18. Sahih hadisler sadece Buhârî ve Müslim’de mi geçmektedir?
Bazen bir meselede bir hadisi delil getirdiğinizde karşınızdaki şöyle diyor:
— Bu hadis Buhârî ve Müslim’de yok.
Sanki sahih hadisler sadece bu iki eserde varmış ve başka bir hadis kitabı yokmuş gibi böyle diyorlar. Onların bu sözlerine karşı şu meseleyi izah etmeliyiz:
— Sahih hadisler sadece Buhârî ve Müslim’de mi var? Diğer hadis kitapları kaynak değil midir?
Tarihte hiçbir âlim, “Buhârî ve Müslim dışında sahih hadis yoktur. Bütün sahihler Buhârî’de ve Müslim’de toplanmıştır.” gibi bir söz söylememiştir. Şimdi meseleyi rakamsal olarak ispat edelim:
İmam Buhârî Sahih’inde sadece yedi bin küsur hadis nakletmiştir. Bu yedi bin küsur hadisi 600 bin hadis içinden seçmiştir.
İbni Hacer ve İmam Süyûtî Hazretleri, İmam Buhârî’nin Sahih’i hakkında der ki:
— Kitabının hacmini büyütmemek için terk ettiği sahihler aldıklarından çok daha fazladır.
Demek, İmam Buhârî’nin bildiği sahih hadisler eserinde yazdığı yedi bin küsur hadisten ibaret değildir.
Yine İmam Müslim kendi Sahih’i hakkında der ki:
— Ben bu kitapta nazarımda sahih olan bütün hadisleri toplamadım. Sadece sıhhatinde icma olanları topladım.
İmam Kevserî bu sözde geçen icmanın, İmam Müslim’in hadis aldığı hocalarının icması olduğunu söyler.
İmam Müslim’in bu sözünden anlıyoruz ki onun nazarında sahih olan daha pek çok hadis var. Bu hadisler eserinin dışında kalmıştır. O eserine sadece hocalarının sahih olduğu konusunda ittifak ettiği hadisleri kaydetmiştir.
Bütün bu izahlarla şunu anlatmak istiyoruz: Sahih hadisler sadece Buhârî ve Müslim’de geçenlerle kayıtlı değildir. Bu iki imam dahi sahih bildikleri hadislerin çok azını eserlerinde kaydetmiştir.

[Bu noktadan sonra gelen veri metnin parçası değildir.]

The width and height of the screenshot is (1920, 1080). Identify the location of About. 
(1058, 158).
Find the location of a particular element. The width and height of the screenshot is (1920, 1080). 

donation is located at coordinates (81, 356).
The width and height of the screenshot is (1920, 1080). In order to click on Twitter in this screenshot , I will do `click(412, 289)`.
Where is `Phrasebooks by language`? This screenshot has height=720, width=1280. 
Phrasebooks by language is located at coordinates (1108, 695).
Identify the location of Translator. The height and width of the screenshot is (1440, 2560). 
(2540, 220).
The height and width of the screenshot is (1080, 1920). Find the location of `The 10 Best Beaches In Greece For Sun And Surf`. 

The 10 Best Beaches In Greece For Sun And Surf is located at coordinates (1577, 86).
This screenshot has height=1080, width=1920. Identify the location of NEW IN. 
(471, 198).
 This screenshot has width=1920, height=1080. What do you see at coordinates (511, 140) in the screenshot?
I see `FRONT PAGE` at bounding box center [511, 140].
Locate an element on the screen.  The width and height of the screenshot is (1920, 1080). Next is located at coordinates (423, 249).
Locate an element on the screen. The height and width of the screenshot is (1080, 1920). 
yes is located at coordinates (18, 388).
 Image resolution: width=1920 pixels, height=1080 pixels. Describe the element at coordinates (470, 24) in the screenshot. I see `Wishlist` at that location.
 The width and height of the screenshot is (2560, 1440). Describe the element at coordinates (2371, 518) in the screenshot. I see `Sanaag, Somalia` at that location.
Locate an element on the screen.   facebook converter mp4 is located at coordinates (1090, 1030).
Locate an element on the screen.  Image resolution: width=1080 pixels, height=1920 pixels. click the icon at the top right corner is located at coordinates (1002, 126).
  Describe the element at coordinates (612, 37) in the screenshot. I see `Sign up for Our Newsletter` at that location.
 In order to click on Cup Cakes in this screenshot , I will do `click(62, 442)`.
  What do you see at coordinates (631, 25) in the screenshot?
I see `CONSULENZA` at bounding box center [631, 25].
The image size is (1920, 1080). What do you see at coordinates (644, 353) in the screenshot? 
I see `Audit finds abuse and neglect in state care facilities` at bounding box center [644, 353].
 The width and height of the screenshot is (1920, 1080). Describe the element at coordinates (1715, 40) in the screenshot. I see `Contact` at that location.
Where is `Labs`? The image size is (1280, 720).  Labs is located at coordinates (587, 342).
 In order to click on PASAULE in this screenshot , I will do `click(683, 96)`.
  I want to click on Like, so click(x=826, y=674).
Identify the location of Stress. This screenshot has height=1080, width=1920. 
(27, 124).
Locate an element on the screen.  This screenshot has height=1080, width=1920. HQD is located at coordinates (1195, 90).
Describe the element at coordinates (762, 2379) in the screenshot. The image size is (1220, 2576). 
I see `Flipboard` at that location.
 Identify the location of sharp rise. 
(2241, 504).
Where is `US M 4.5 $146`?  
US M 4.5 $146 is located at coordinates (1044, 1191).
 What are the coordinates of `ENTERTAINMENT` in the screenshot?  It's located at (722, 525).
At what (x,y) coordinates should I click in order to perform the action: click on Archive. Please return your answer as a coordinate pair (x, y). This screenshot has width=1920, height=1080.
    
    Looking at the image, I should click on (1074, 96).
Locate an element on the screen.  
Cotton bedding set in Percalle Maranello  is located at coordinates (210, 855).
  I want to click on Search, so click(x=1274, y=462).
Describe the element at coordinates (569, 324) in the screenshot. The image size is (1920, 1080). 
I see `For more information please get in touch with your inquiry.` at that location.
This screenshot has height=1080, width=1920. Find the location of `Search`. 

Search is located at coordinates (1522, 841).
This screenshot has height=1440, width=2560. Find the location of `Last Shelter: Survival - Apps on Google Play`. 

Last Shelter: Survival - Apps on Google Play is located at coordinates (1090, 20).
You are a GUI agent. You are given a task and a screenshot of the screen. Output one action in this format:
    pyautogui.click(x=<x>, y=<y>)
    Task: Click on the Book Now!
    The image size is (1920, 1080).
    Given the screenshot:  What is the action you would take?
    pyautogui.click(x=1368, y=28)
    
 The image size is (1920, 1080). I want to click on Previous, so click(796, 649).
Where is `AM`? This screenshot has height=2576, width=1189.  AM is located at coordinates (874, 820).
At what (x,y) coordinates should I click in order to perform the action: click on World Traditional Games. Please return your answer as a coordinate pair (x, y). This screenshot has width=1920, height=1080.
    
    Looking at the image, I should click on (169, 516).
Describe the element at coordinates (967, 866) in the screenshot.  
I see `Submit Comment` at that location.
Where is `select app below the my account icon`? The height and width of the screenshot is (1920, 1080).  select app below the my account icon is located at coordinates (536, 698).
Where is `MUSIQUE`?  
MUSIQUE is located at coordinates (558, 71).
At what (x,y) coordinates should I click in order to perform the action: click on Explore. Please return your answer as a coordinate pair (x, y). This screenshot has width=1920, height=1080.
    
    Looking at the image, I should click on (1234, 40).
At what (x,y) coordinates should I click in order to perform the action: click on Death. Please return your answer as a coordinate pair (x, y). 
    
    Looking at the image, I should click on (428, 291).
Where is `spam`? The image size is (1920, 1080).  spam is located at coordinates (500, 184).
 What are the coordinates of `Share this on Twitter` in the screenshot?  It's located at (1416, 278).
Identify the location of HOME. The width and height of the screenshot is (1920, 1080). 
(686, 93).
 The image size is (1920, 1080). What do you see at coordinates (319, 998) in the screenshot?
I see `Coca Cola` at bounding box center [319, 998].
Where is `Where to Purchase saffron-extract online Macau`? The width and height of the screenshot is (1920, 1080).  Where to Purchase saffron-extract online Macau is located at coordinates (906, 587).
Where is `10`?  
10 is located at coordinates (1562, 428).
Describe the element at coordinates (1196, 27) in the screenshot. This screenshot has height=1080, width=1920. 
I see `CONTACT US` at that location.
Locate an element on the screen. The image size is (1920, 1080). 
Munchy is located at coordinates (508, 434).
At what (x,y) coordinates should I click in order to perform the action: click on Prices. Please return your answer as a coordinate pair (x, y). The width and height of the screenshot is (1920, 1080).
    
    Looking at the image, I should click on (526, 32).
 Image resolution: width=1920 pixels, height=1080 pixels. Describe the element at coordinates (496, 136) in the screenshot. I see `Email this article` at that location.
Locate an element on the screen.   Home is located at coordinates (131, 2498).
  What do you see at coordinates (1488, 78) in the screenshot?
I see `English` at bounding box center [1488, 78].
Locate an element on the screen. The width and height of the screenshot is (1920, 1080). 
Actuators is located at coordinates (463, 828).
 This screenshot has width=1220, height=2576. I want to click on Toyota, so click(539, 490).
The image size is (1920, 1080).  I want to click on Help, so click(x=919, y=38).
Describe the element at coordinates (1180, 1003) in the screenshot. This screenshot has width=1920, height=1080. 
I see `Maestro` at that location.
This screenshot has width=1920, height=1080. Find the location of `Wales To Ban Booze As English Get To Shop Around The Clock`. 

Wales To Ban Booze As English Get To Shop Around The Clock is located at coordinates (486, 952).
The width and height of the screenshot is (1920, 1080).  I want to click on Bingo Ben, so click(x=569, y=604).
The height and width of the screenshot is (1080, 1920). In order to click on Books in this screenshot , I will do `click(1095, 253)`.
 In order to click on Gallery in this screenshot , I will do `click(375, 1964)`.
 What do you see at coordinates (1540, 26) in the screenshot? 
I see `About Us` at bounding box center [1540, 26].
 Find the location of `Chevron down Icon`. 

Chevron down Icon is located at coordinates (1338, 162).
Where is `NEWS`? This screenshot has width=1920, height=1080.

Demek, illaki bir hadisin Buhârî veya Müslim’de geçmesi gerekmiyor. Hadis âlimlerinin sahih kabul ettiği bir hadisi -hangi hadis kitabında geçerse geçsin- biz de sahih kabul ederiz. Bir hadisin sıhhati hususundaki söz muhaddislere aittir. Bize düşen icmaya uymaktır.
Son olarak hadis inkârcılarına Üstad Bediüzzaman Hazretlerinin şu sözünü hatırlatıyoruz:
— Ya bir tefsiri, ya bir tevili, ya bir tabiri vardır de, ilişme!
Rabbimize hamdüsena olsun, bizi böyle kıymetli bir işte istihdam etti; bizlere bu eseri hazırlattı. Cenab-ı Mevla bu eseri günahlarımıza kefaret yapsın. Bizleri iman ve Kur’an hizmetinde daim kılsın. Âmin.